First let us load the libraries needed for the script
library(ggplot2)
Next, we create a five dimensional dataframe. We will use two continuous variables for the two axes and three categorical variables to display different classes in the data. Since, we use rnorm function to generate random points use set.seed() function to set the seed to get exactly same sequence of numbers. This is important for reproducibility of the code.
set.seed(123)
dat <- data.frame(status = rep(c("Single", "Married"), each=10),# conditional categorical variables
height = 41:60 + rnorm(20,sd=3), # variable for the x-axis
weight = 41:60 + rnorm(20,sd=3), # variable for the y-axix
Education = rep(4:8,4), # A numerical but categorical variable determines the size of points
gender = rep(c("Male", "Female"), each=2)) # gender to display in the plot)

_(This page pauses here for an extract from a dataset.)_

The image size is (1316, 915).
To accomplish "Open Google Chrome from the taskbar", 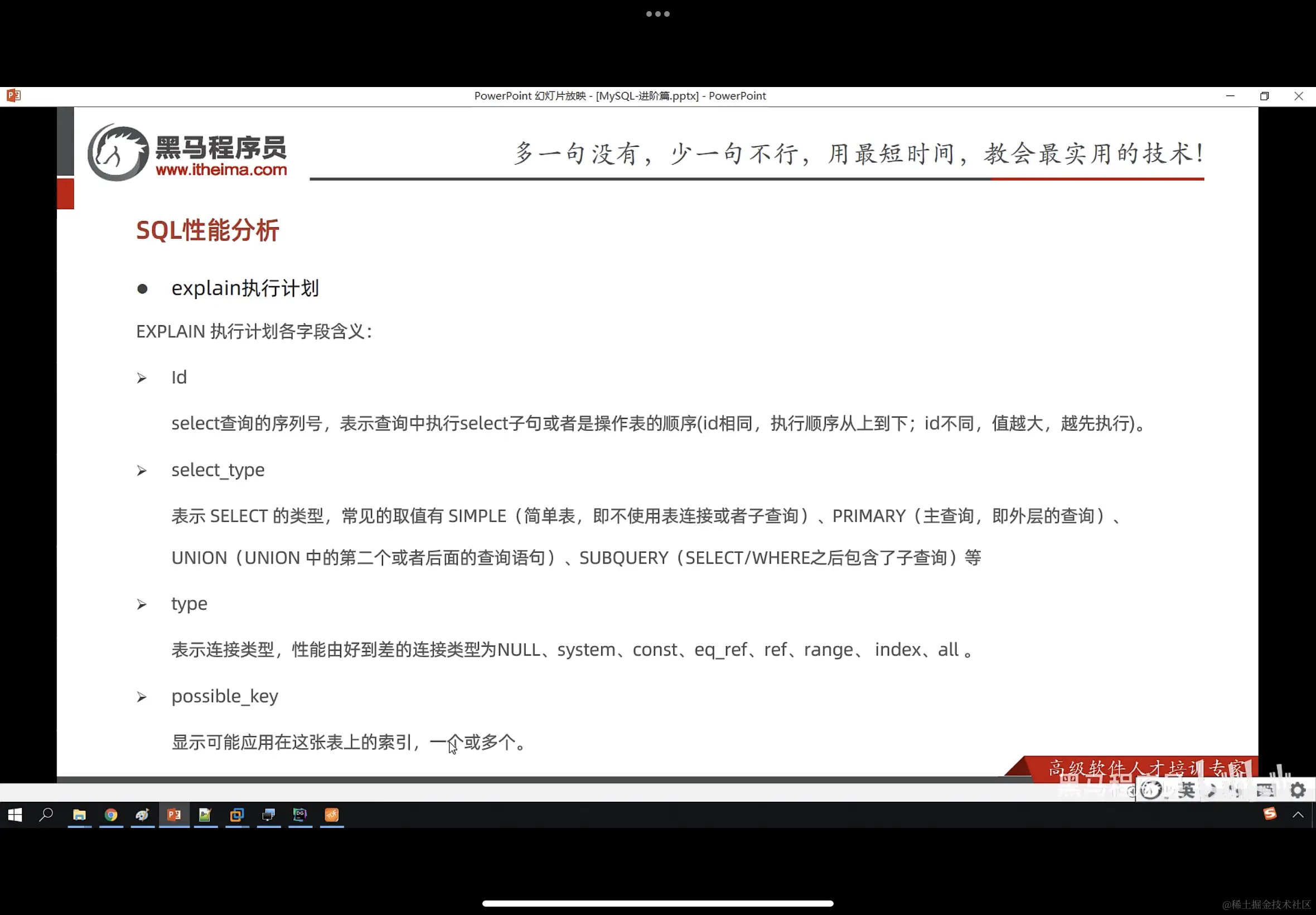I will click(112, 815).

Now, we use ggplot function from ggplot2 package. The most important parameter of ggplot is a function aes. The aes is often called as aesthetics and it maps variables to different parts of the plot. It takes as input x-axis, y-axis and other formatting options.
dat.plot <- ggplot(dat,
aes(x=height, # height as x-axis
y=weight, # weight as y-axix
shape=status, # shape denotes marital status
color = gender, # color denotes the gender
size = Education)) # size denotes the education
The aes function only creates the aesthetics but we need to add a layer of points using the aesthetics mapping. The function geom_point() does exactly that.

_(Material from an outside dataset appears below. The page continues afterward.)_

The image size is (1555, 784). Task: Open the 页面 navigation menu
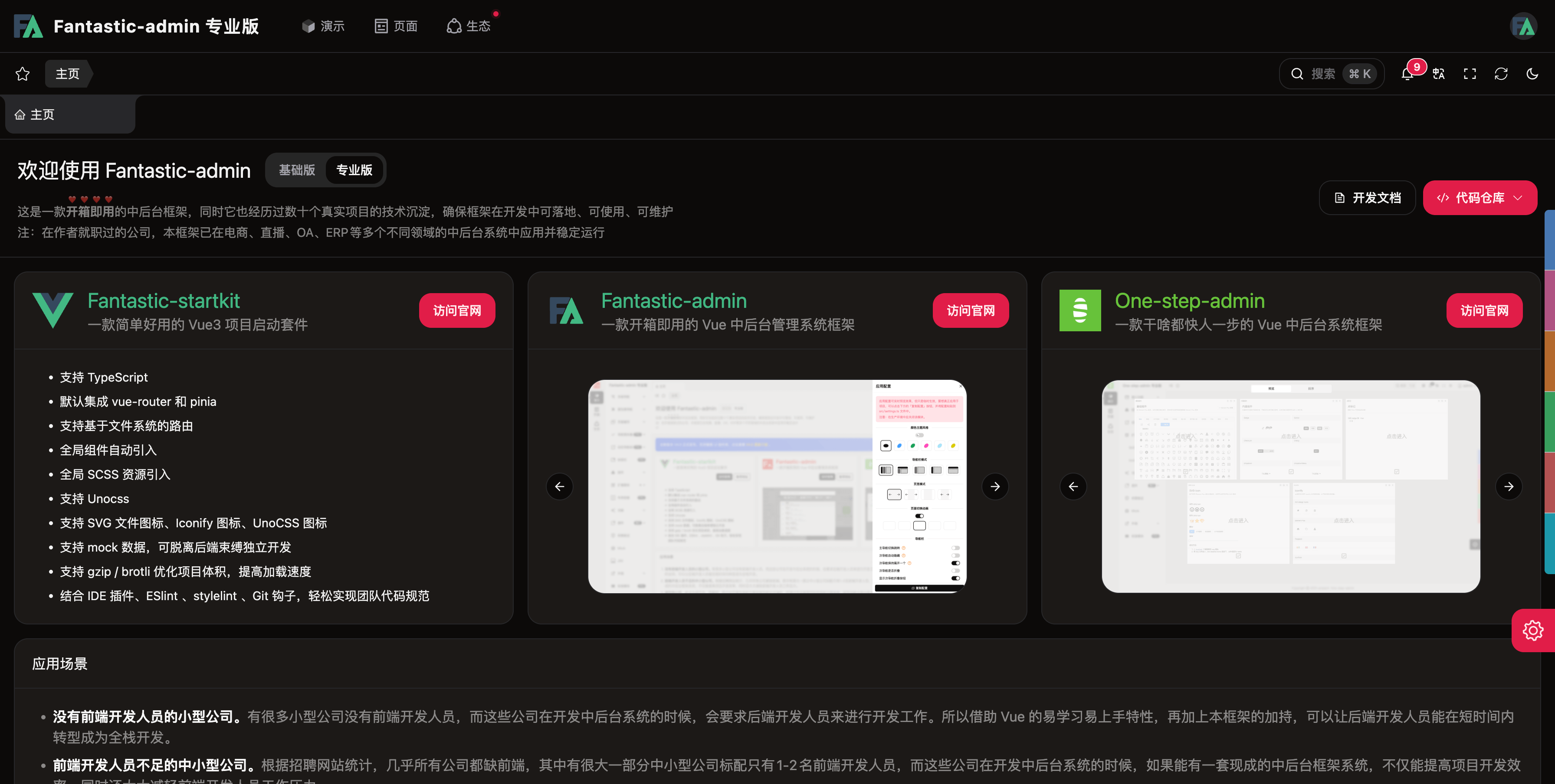pyautogui.click(x=396, y=26)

dat.plot <- dat.plot + geom_point()
We can change labels in both x-axis, y-axis and title using:
dat.plot <- dat.plot + xlab("Height") # add xlabel to plot
dat.plot <- dat.plot + ylab("Weight") # add ylabel to plot
dat.plot <- dat.plot + ggtitle("Five Dimensional Scatterplot") # add title to image
This creates a plot like the Figure 1 above. Figure 1 shows five dimensions in two-dimensional scatterplot. We have used glyphs, shapes, and color to add further three dimensions to the scatterplot on top of the regular X and Y axis. However, we can put the legends inside the plot, as the left-hand side of plot is free. We can also use the theme argument of ggplot2 which changes the themes of the plots.
# Put bottom-left corner of legend box in bottom-left corner of graph
dat.plot <- dat.plot + theme(legend.position=c(0,0), #position the legend
legend.justification=c(0,0)) #justification of legend
# bottom-left is 0,0; top-right is 1,1
This creates a plot shown in Figure 2, however, Edward Tufte, would still be not happy because the gray color of the background ggplot still takes some ink so data to ink ratio is decreased (Actually, it is my personal preference that plots have white background). We also can increase the font size of titles and X and Y labels. Also lets improve the readability of the plot with larger font sizes for axes and titles.

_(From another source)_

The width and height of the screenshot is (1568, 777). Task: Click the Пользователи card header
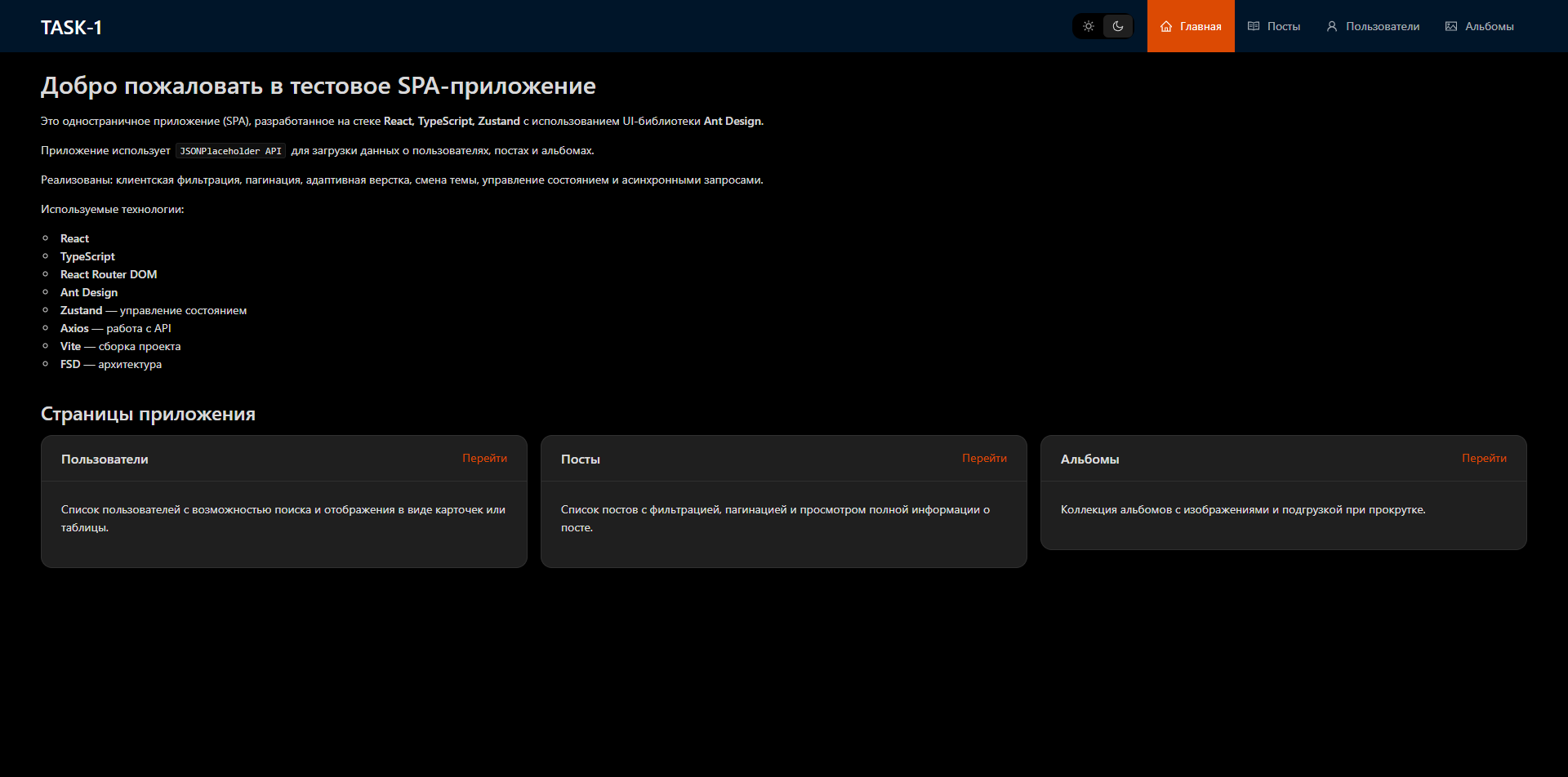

dat.plot <- dat.plot + theme(legend.position=c(0,0.3),
legend.justification=c(0,0),
panel.background = element_rect(fill = "white", #background color of the plot
colour = "black", #color of the rectange around plot
size = 1, linetype = "solid"), # Line type and width of lines of the rectangle around the figure
axis.title=element_text(size=18,face="bold"), # fontface and font size of both X and Y labels
axis.text=element_text(size=14), # ticklabels of of both X and Y axes
plot.title = element_text(size = rel(2), # Title of the plot
face="bold", colour = "black")) # Color and fontface of the title
We now change the titles of legends in the plot through scale_color_discrete and scale_shape_discrete.
dat.plot <- dat.plot + scale_color_discrete(name ="Gender", labels=c("Female", "Male"))
dat.plot <- dat.plot + scale_shape_discrete(name="Marital\nStatus", labels=c("Married", "Single" ))
The final plot is as shown in Figure 3, which seems better than the first one. The code is available from my Github page.